**STORED DATA**.
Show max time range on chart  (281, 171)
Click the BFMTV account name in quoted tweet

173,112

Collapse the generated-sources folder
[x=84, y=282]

**PROBLEM STATEMENT**. Reproduce only the lines between the line containing "Click the BFMTV account name in quoted tweet" and the last line of the records, those two lines included, exactly.

**TASK RESULT**.
Click the BFMTV account name in quoted tweet

173,112

Collapse the generated-sources folder
[x=84, y=282]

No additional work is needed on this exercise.